* WHAT THIS TASK INVOLVES *
All lines from the one holding "Task: Expand the Shipping To country dropdown" to the end of the listing are to be output exactly, both ends included, with any pictures left out.

* DATA PROVIDED *
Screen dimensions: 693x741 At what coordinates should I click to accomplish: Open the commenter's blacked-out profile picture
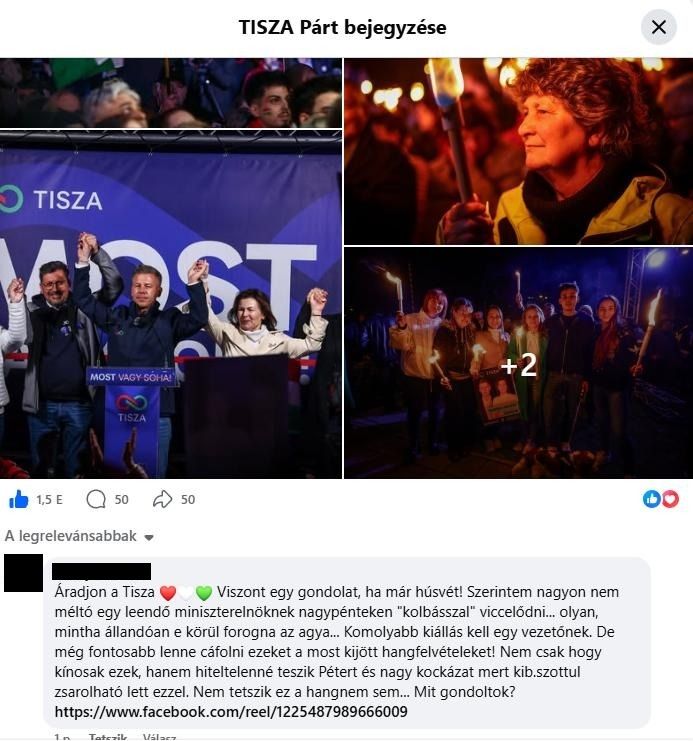click(x=23, y=573)
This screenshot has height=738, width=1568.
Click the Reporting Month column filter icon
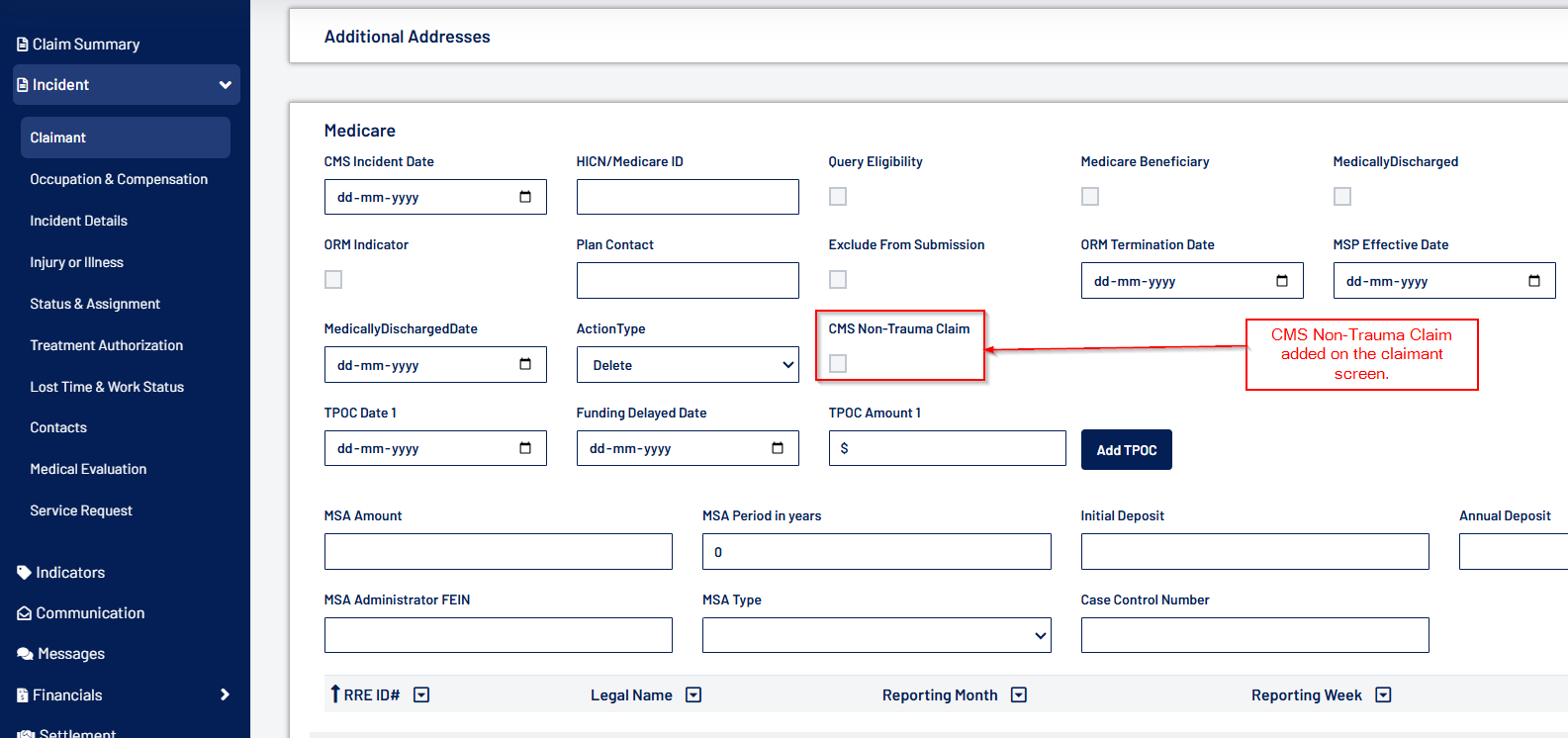coord(1019,695)
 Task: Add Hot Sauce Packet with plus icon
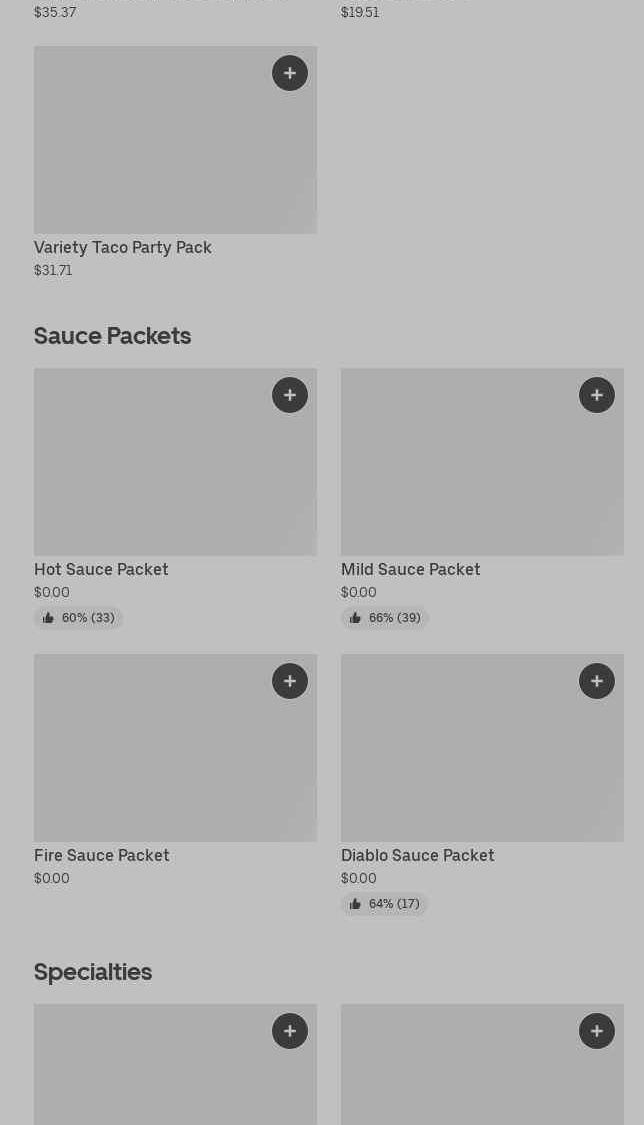(290, 395)
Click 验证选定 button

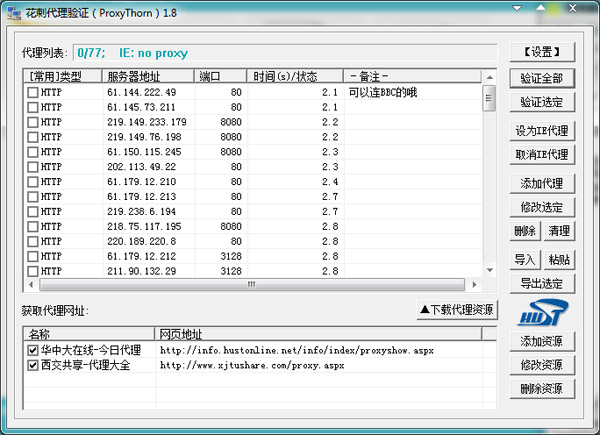click(541, 103)
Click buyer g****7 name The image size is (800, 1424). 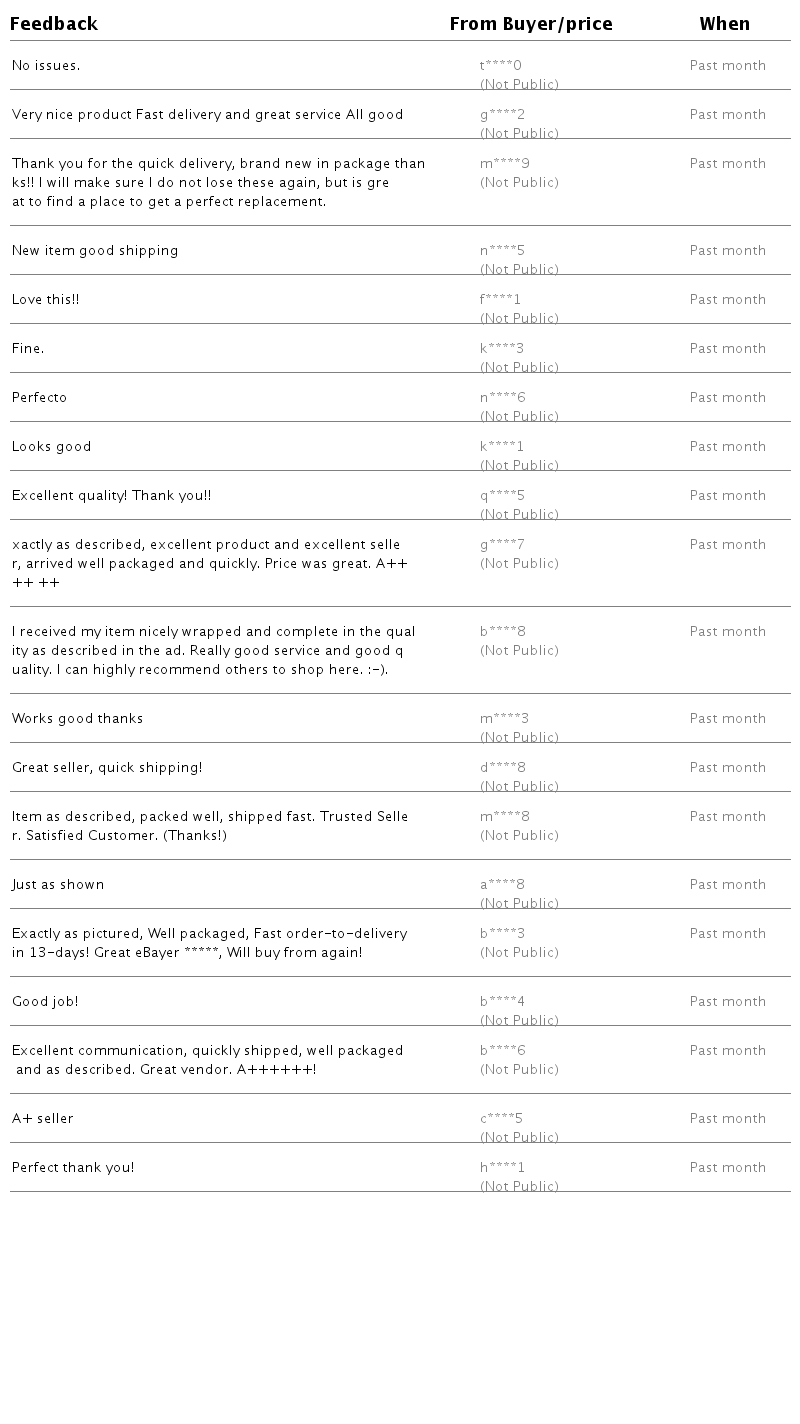[x=502, y=545]
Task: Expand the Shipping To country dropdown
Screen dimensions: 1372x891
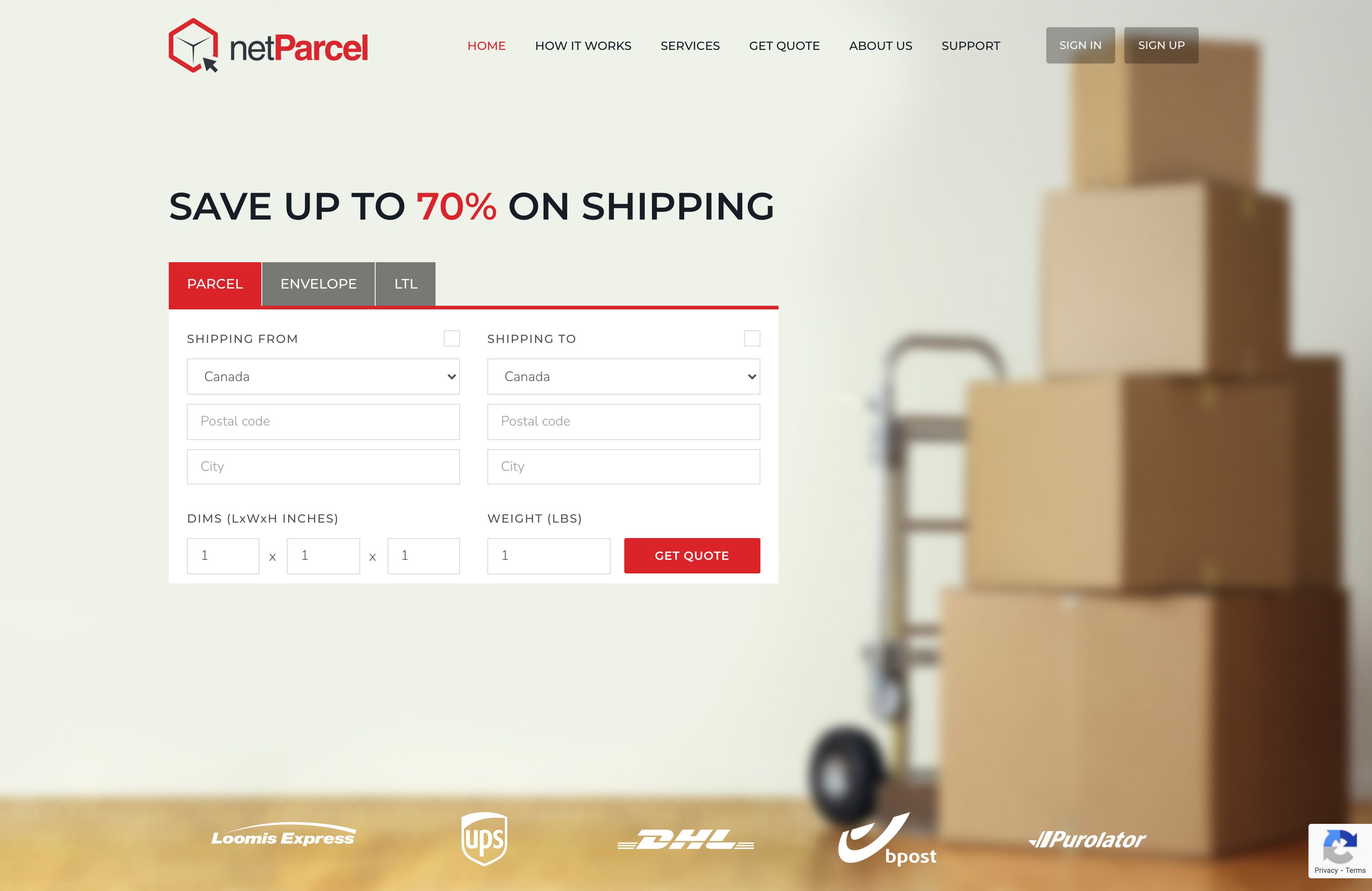Action: pyautogui.click(x=623, y=377)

* ANSWER AREA *
Task: Expand the Shipping To country dropdown
Screen dimensions: 1372x891
Action: pyautogui.click(x=623, y=377)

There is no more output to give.